Muscle wasting is observed in chronic muscle wasting diseases due to cancer (cachexia), ageing/senescence (sarcopenia), myopathies and other metabolic diseases, as well as in acute conditions due to burns and sepsis. This study demonstrates that the combination of diet-induced obesity and tumour growth induces systemic muscle wasting, associated with functional locomotion defect. This muscle phenotype was not due to the inability to properly form muscle during development; the muscles are wholly formed at the early stage of larval development, and waste progressively at the later larval stage, as the tumours develop. In addition, it was demonstrated that the muscle phenotype observed in this model is unrelated to a developmentally related degeneration process (Newton, 2020).

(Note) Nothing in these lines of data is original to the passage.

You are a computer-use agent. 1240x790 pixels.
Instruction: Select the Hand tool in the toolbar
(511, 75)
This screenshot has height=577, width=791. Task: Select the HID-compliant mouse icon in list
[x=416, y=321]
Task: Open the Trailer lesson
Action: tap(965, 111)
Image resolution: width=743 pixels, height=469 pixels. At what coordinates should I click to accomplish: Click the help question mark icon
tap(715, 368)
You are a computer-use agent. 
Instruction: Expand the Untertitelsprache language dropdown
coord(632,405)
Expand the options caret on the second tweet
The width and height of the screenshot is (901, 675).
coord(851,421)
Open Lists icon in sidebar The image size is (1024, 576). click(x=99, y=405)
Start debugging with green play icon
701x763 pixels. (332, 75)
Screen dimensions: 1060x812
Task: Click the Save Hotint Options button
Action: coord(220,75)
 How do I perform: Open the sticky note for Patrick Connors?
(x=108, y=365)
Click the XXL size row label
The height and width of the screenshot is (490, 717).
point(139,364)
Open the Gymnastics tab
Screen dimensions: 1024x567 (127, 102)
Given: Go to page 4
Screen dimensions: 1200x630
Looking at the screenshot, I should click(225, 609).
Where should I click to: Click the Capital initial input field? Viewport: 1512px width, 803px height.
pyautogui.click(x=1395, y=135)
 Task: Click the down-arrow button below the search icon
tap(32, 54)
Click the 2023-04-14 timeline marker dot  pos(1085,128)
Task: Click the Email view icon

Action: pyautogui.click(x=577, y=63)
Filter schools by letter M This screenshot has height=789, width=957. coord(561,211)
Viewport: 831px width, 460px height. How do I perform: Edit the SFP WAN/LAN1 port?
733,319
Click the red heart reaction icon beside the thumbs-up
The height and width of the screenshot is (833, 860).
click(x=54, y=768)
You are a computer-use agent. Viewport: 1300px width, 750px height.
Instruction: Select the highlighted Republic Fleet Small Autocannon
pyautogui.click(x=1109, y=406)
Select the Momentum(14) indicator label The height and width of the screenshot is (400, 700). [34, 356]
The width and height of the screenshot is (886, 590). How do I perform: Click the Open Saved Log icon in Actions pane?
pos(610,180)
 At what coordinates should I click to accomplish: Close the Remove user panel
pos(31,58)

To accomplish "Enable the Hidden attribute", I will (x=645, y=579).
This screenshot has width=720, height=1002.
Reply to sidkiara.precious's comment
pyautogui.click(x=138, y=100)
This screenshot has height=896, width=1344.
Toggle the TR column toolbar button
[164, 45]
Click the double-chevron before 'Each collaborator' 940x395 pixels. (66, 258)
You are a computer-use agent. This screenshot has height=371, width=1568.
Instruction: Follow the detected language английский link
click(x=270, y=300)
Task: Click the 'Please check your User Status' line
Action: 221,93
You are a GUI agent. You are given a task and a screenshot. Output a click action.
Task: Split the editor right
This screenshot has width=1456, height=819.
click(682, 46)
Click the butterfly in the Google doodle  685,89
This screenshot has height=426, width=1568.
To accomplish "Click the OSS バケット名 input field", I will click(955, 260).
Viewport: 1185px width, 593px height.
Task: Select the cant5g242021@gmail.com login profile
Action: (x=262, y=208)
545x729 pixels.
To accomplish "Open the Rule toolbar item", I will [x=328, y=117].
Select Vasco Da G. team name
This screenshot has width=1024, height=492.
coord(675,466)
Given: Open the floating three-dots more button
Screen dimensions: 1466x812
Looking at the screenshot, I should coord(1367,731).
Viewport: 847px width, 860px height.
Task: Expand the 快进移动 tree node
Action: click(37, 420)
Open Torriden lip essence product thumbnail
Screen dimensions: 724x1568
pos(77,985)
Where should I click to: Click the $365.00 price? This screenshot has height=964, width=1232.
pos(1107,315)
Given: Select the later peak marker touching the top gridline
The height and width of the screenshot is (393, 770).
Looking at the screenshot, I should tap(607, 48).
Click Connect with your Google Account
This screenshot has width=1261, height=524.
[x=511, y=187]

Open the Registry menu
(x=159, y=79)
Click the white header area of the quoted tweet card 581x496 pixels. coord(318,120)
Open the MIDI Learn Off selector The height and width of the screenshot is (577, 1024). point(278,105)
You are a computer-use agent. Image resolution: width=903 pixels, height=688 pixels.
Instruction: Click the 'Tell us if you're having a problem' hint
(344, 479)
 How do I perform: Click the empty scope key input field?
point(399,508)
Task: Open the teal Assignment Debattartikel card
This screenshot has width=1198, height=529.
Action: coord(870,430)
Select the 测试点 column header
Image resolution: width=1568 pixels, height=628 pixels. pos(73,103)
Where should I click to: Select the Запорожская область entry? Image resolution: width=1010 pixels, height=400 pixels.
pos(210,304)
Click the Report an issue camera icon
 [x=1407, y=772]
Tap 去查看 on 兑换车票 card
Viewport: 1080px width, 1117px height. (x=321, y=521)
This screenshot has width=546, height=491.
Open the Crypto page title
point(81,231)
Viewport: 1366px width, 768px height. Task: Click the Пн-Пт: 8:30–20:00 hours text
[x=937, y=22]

This study reveals a systemic amino acid-utilising circuit whereby HSD-enhanced tumours induce muscle wasting as a systemic metabolic network to drive tumourigenesis. A consequence of muscle wasting in ras1G12V;csk-/- animals raised on HSD was increased release of proline into the circulation. Plasma amino acid profiling of patients with sarcopenia - a condition of muscle wasting associated with aging—showed elevated plasma proline levels, indicating that elevated free circulating proline is a common feature of muscle wasting. This study identified a proline vulnerability of HSD-enhanced tumours; SLC36-family amino acid transporter Path is required for tumour growth and exogenous proline promotes tumourigenesis through Path. This study highlights two layers of coordination in tumour metabolic response: (1) at the whole organism level, by promoting muscle wasting and systemic amino acid availability, and (2) at the tumour-autonomous level, by altering amino acid transporter repertoire (Newton, 2020).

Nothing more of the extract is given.